A Milwaukee Manufacturing Mindset  

Cromheecke lives and breathes manufacturing. His father was a contractor, which meant Cromheecke spent much of his youth on construction sites, eventually lining up side-gigs building porches, decks and general handyman work as he grew older. The experience sharpened his appreciation for problem-solving, engineering and mathematics, and he went on to graduate from Michigan Tech with a degree in mechanical engineering. After that, he spent 17 years at Rockwell Automation, overseeing several of the company’s cutting-edge projects and business launches around the world. Though he doesn’t pick up side jobs anymore, he’s still scratching that handyman itch.

“My wife says we live in a construction project rather than a home,” he jokes.

His experience establishing bleeding-edge business ventures at Rockwell was invaluable, as it taught him a key lesson every entrepreneur eventually learns: He was told he was crazy; he was told his ideas wouldn’t work; he was told he was wasting his time and everyone else’s.

Case-in-point: He helped launch Rockwell’s first cloud-based software development, Motion Analyzer, in 2007 – a time when “the cloud” simply meant a puffy white thing in the sky. It wasn’t easy selling the idea.

“Now, everyone is on board with the cloud and of course they saw it coming,” says Cromheecke. “But back then we were told this isn’t possible. We had a few really strong backers, but also really strong opposition.” For what it’s worth, Motion Analyzer remains a key Rockwell product offering.

Today, swap “cloud” with “blockchain” and Cromheecke is again retrofitting the framework of traditional manufacturing with an emerging, yet promising, technology. Cromheecke hopes his work, along with the work of other entrepreneurs in manufacturing, will collectively knock the rust off the Rust Belt with technological solutions catered for dyed-in-blue manufacturing companies.

“Silicon Valley and Austin don’t have the manufacturing base we have here in the Midwest.
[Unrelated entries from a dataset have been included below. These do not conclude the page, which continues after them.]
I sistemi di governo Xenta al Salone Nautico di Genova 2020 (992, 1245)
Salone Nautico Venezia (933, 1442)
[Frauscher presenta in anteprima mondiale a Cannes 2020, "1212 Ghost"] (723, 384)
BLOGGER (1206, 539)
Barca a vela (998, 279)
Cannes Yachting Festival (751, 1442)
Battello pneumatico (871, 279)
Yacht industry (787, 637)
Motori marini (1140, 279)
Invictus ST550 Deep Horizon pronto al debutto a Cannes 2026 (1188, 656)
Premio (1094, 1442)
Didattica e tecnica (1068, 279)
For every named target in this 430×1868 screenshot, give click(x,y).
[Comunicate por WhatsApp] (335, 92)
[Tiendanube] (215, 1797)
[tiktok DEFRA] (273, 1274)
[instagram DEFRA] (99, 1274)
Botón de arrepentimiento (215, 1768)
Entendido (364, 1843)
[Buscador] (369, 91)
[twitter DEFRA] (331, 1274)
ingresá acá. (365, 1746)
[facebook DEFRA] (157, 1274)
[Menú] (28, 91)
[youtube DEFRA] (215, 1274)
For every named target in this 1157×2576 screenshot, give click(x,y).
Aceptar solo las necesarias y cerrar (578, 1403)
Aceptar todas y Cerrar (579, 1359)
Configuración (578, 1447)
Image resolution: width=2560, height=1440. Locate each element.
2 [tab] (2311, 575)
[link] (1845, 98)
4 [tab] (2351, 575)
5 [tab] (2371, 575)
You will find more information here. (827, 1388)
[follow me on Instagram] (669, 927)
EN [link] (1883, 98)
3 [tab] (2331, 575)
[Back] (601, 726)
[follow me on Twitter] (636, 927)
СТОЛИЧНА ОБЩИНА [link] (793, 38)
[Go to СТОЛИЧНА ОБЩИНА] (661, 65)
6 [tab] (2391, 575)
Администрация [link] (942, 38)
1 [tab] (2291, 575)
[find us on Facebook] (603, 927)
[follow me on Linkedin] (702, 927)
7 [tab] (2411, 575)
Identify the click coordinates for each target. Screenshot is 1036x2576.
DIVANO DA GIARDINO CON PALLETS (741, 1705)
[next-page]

One of the most important regions for U.S. manufacturing stretches from Green Bay to Chicago. It’s very strong globally,” says Cromheecke. “The last industrial revolution was headquartered here. The original start-ups were headquartered here.”

Cromheecke added that Sheboygan, Wisconsin, of all places, produces more patents per capita than most cities in the United States.

“You can check me on that,” he says.

I did. He’s right. That’s part of the reason Cromheecke is building Steamchain, a software platform with global reach, right here in Milwaukee. Because, to him, that’s where the heart of manufacturing beats – and will beat throughout the so-called fourth industrial revolution.

“Milwaukee shouldn’t go out and try to out-Silicon Valley. That’s not who we are. We need to embrace who we are: the global headquarters of manufacturing technology,” says Cromheecke. “Milwaukee has the right to be that. We’re in a position to be that, but it takes the community working together to figure out how to get that done. We’re not there yet, but we will be.”